In addition, there are multiple ethical problems with it. For example, once the eggs are fertilised, the resultant embryos might never be implanted, and many will be permanently frozen or destroyed. The latter is tantamount to abortion.
Another problem is that the sperm used will most likely be from a man that the child will never get to know. Is that fair?
In some cases, women will resort to using surrogate mothers rather than their own wombs, because of their age, or because they simply don’t want to become pregnant with their own child for whatever reason.
Those surrogates will almost certainly be lower income women, often from developing countries. They will, in effect, be the ‘handmaids’ of better-off Western women. (The Handmaid’s Tale is a drama about women who are forced to have children for other people. Surrogacy might not be directly coercive, but it involves a great amount of economic exploitation.)

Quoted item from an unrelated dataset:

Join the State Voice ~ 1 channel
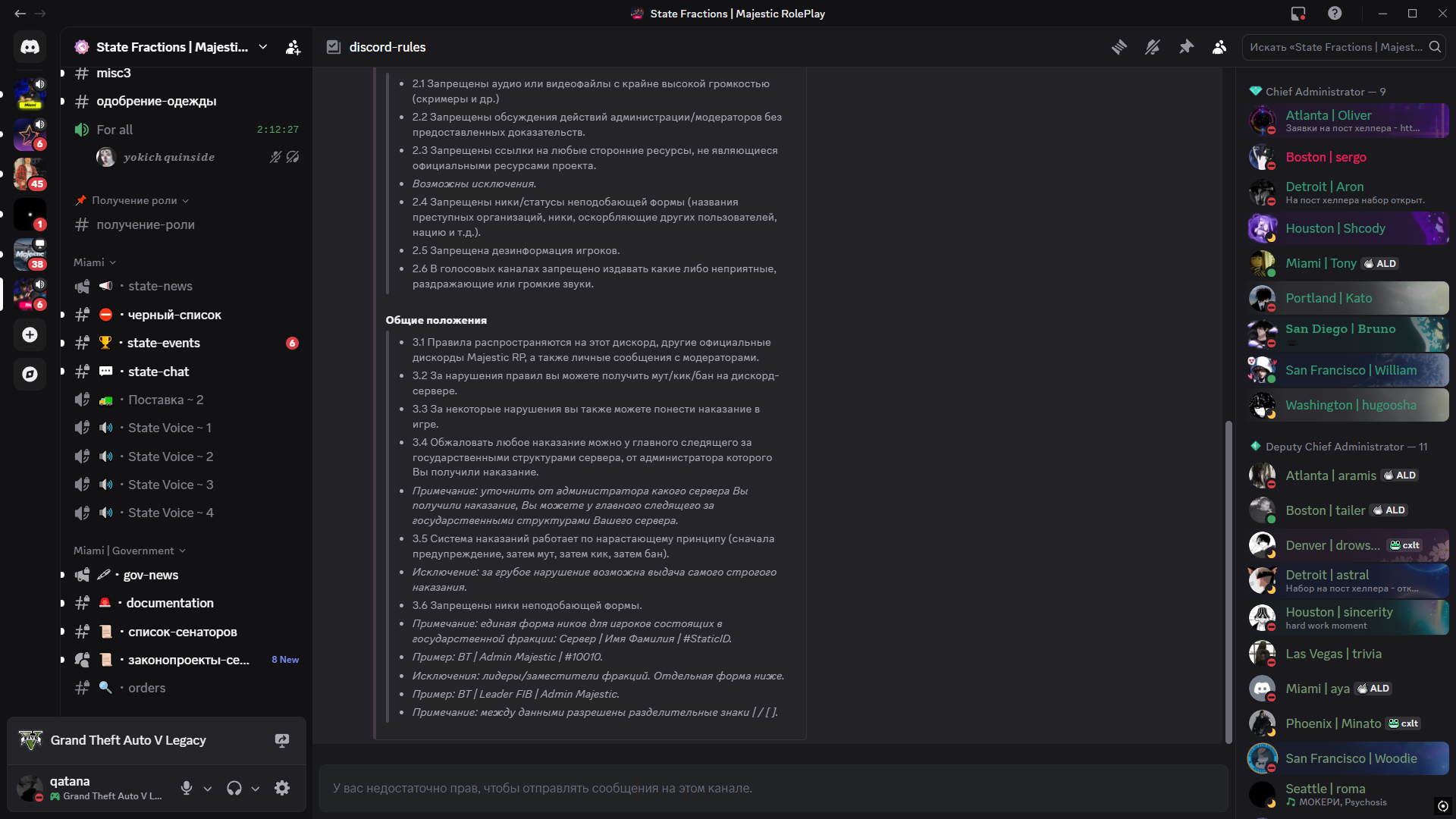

But even if egg freezing, sperm and egg donation, and surrogacy involved no ethical dilemmas, for the most part, women would still be waiting until they are well into their 30s before having children, and that is still going to mean a low birth rate.
The fact is, we are getting things the wrong way around. Both the market economy and feminism want as many women in the workplace as possible. Family and home and children are forced into second place.
But we can’t expect to do this and to have a healthy birth rate. So, what’s the answer? Should we copy the Scandinavian countries with their strongly feminist policies and affordable childcare, which is what Fertility Shock suggested?
The Scandinavian countries appear on the surface to give women a chance to reconcile work and family life, but when we look closer, their policies haven’t made much difference to their birth rates. Sweden has a birth rate more or less identical to ours, while those of Denmark, Norway and Finland are all lower.
Hungary is now attempting something quite radical. It has announced extremely strong financial inducements to any couples having more than two children, and a woman who has four, will never pay any income tax again. We await the effect of this on the birth rate.
But the bottom line is that we cannot hope to bring our birth rates in line with what we need to keep the number of older and younger people in the right balance unless we start having children again when we are in our 20s.
That is not going to happen so long as we think our 20s isn’t the time to have children, but to “live it up”.